The period of time spent in Leuven was useful also to discover more about the modelling of data and the analysis, publication and reuse of metadata. Of particular interest for me in order to know more about the process of modelling data was the meeting with Professor Mark Depauw, which gave me the possibility to understand the complex relational database structure behind the research platform Trismegistos.

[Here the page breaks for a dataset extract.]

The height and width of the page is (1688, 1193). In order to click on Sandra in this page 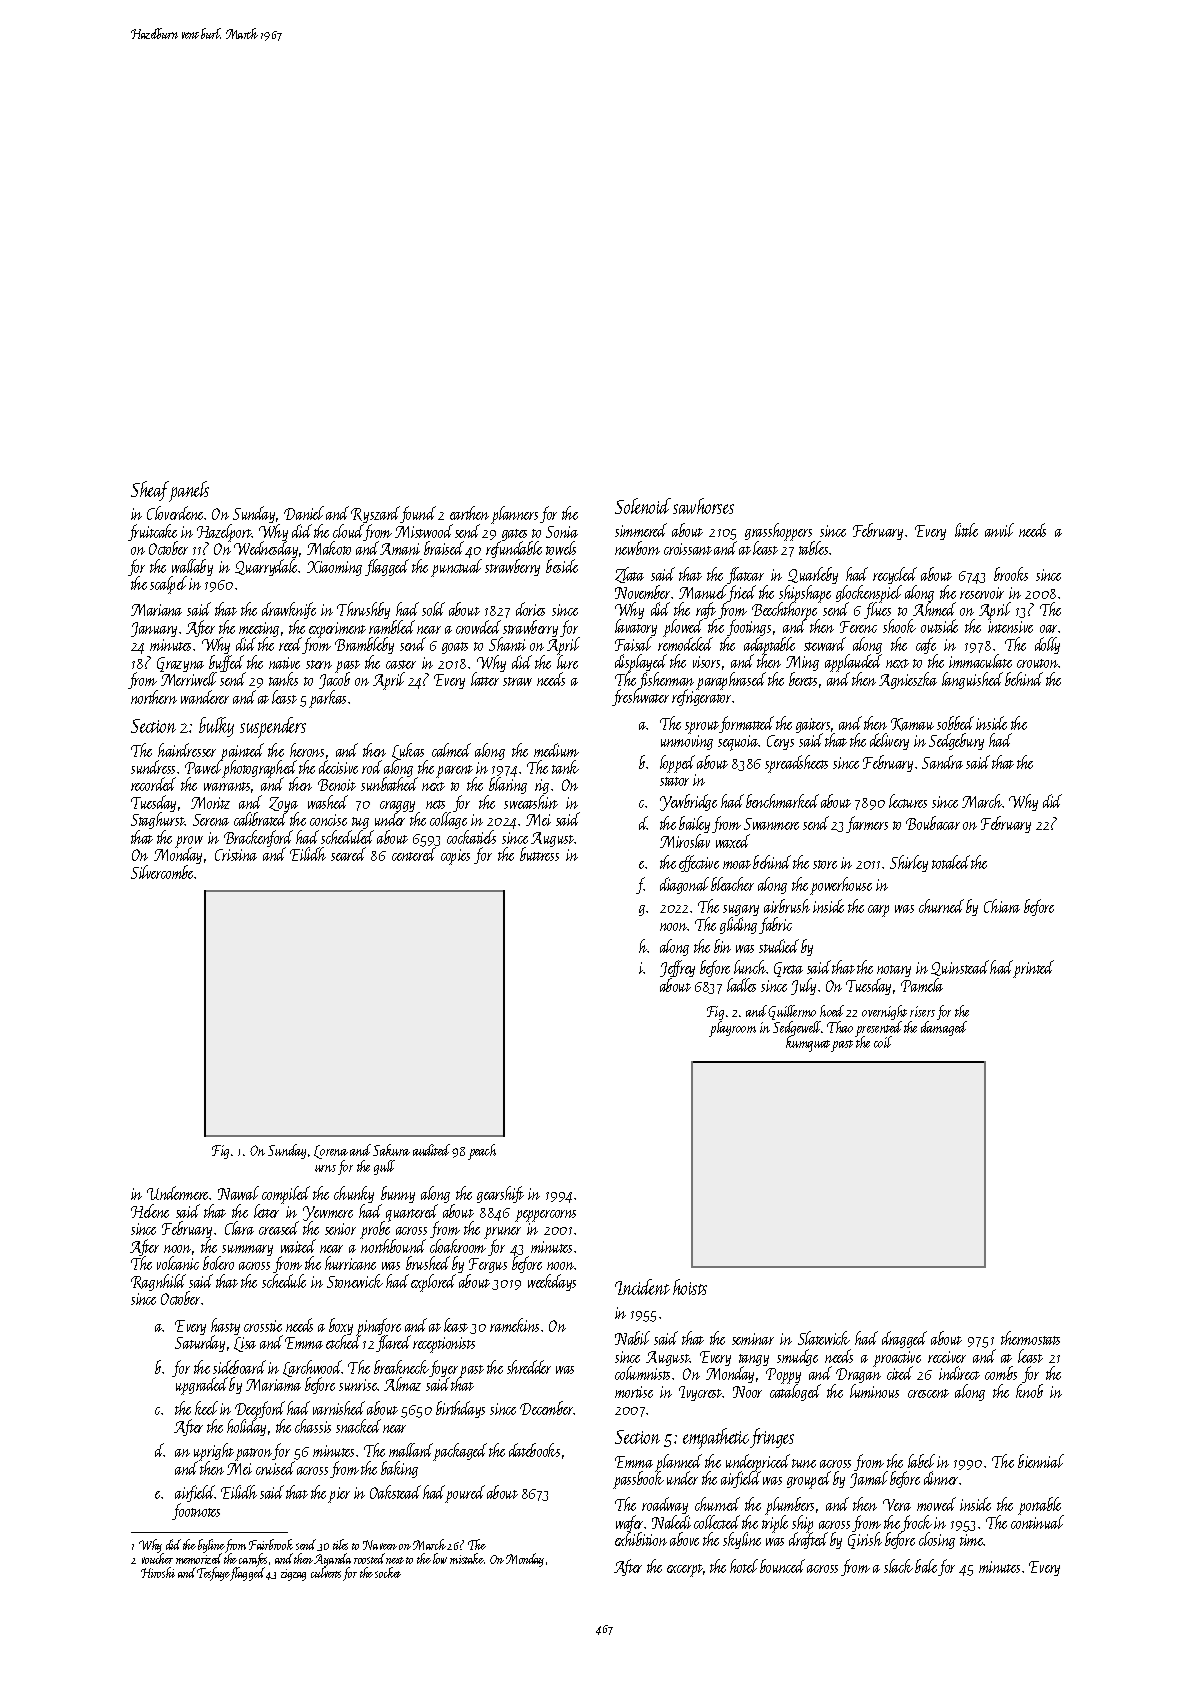, I will do `click(942, 762)`.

Furthermore, I had the opportunity to attend a presentation and a practical workshop, organised by Gustavo Candela and Nele Gabriëls thanks to the Impact collaboration (Fig. 4). These events, based on Gustavo’s experience in managing digital library metadata at the Biblioteca Virtual Miguel de Cervantes and at the National Library of Scotland, were dedicated to define a workflow for publishing datasets connected to cultural heritage and GLAM (Galleries, Libraries, Archives, Museums) institutions as machine readable data. Specific attention was offered to the enrichment process through external resources (like Wikidata), to the visualisation of data and their publication as LOD. Particularly useful was the practical part of the workshop, assisted by a Github repository (Github Leuven Collections as data) with resources, bibliographical references and exercises produced through Jupyter notebooks and using datasets created and maintained by KU Leuven Libraries. These events gave me the opportunity to discover new technologies, which I will be able to apply to the epigraphic datasets I am creating for my PhD research. The adoption of this method will allow me to enrich the data collected, for example through external resources like the gazetteer of ancient places Pleiades.

Together with the hosting institution and the Impact centre we are planning to write an article focusing on the application of Jupyter notebooks to the data of my PhD project, following the workflow defined during the workshop and built on 4 main steps: exploration, extraction, transformation and reuse of data.


Fig. 4: Conference on “Collections as Data” by Gustavo Candela

In conclusion, the visit to KU Leuven has been a really significant experience for me, both for my personal and professional growth. I had the opportunity to present my PhD project to several researchers and professors, and to receive valuable suggestions from them. Furthermore, during this week I learned to use new resources and technologies (for example, Jupyter notebooks) and I was able to observe the data I am working on from different points of view. I am really grateful for this experience, and I am sure that it will have a positive impact on the further steps of my PhD research.